The wire from the bay is cut and bundles are dialed with a diameter close to the diameter of the hole 14. Then, the bundles are bent and threaded into adjacent holes 14 of the disk 13, after which they are bent again in the radial direction of the disk. Then, the disks 13 are put on the mandrel 3 all the way into the flange 16 and the oblique washer 8, pre-installed on the mandrel 3, and fixed on the opposite side through the sleeve 17 with another oblique washer 8, followed by tightening with the nut 9. The disks 13 are mounted on the mandrel 3 in such a way that the tufts of pile on one disk are located between the tufts of pile on a adjacent disk. The oblique washers 8 are located with a maximum thickness in diametrically opposite places from each end of the tool.

Work on the proposed method is as follows.

The tool is mounted on a mandrel, which is reported rotation, and is brought to the work surface. The ends of the wire pile, interacting with the treated surface, carry out micro-cutting. With a small overhang of the pile (15 ... 20 mm), the tool works like an acupuncture.

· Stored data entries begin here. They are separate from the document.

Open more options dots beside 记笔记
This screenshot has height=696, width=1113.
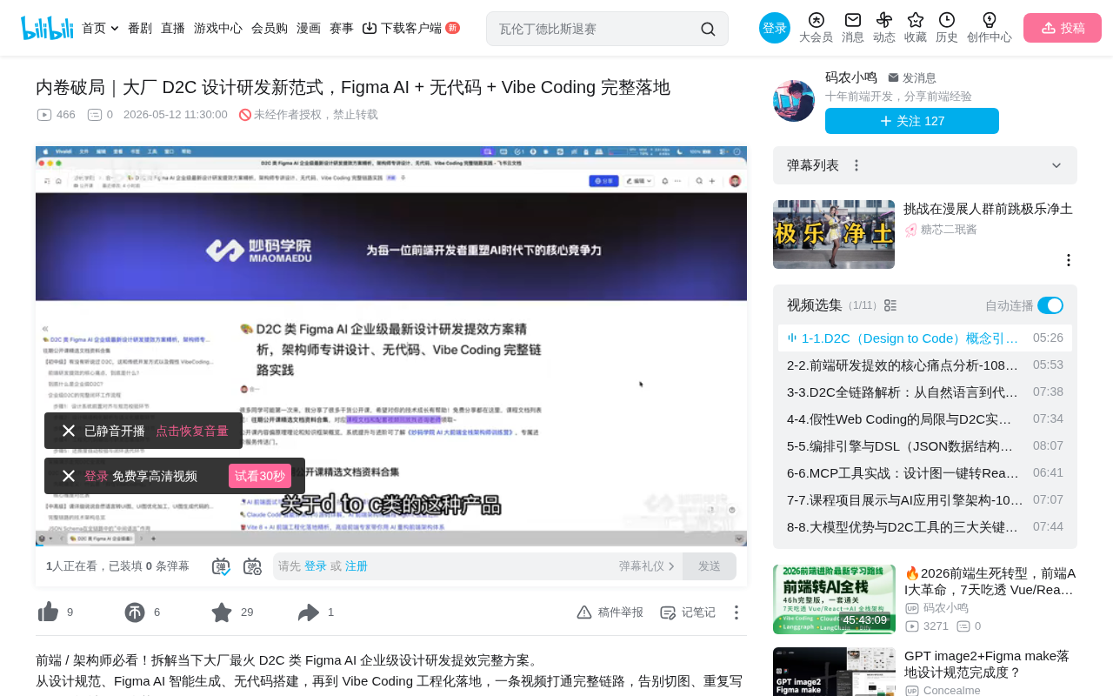[736, 612]
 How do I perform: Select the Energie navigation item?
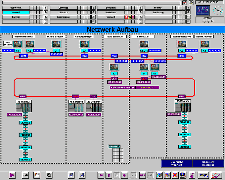click(16, 17)
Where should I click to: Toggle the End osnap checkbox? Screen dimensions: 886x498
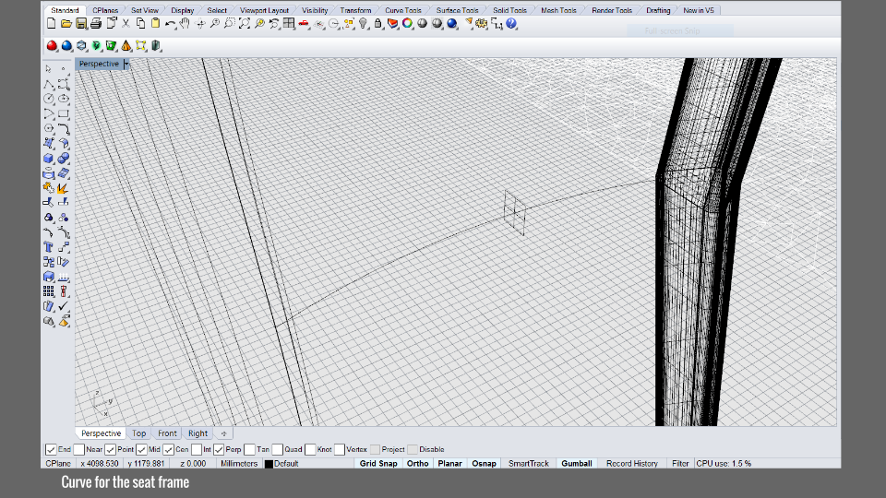click(51, 449)
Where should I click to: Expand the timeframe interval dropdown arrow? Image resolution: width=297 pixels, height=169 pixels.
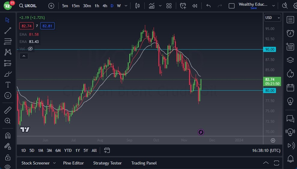tap(126, 6)
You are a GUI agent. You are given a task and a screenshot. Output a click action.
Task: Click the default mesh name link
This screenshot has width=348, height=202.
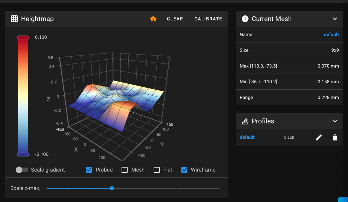click(x=331, y=34)
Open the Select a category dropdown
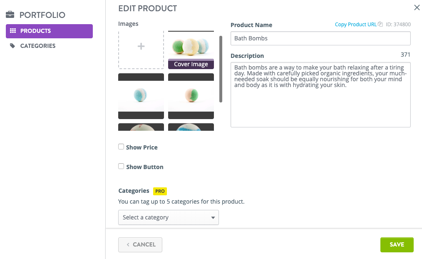Viewport: 422px width, 259px height. click(169, 217)

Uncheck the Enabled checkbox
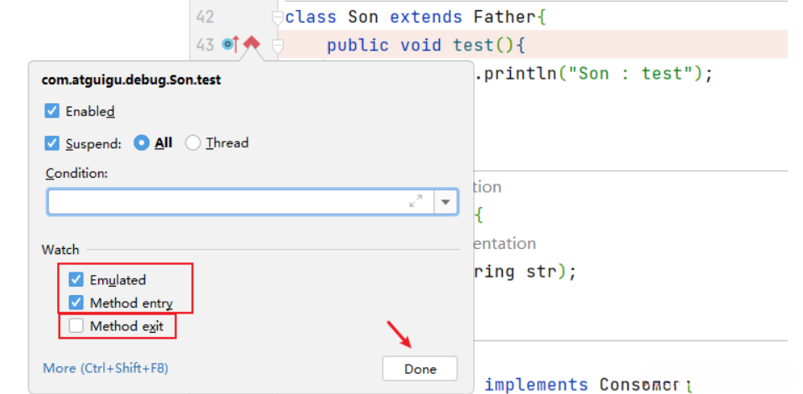point(52,111)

Following surface treatment by needle milling, abrasive finishing is carried out. The tool rotates with a peripheral speed of at least V _and = 60 ... 70 m / s and is pressed with a constant force of 600 ... 1000 N to the workpiece, for example (with reference to circular needle grinding) rotating with a peripheral speed of V _s = 0.02 ... 0.08 m / s. The longitudinal feed of the tool relative to the part is S _ol = 0.6 ... 1.5 mm / rev.

When the circle 1 is worn out and its outer diameter D _w decreases with the height of the diamond-abrasive bars h _max (for a new circle) up to h _min (for the most worn out), the circle is restored on the go, without stopping the process, by supplying compressed air to the elastic the shell is up to a diameter smaller than the diameter of the wire-pile disks by twice the tightness N with which the tool is pressed against the workpiece.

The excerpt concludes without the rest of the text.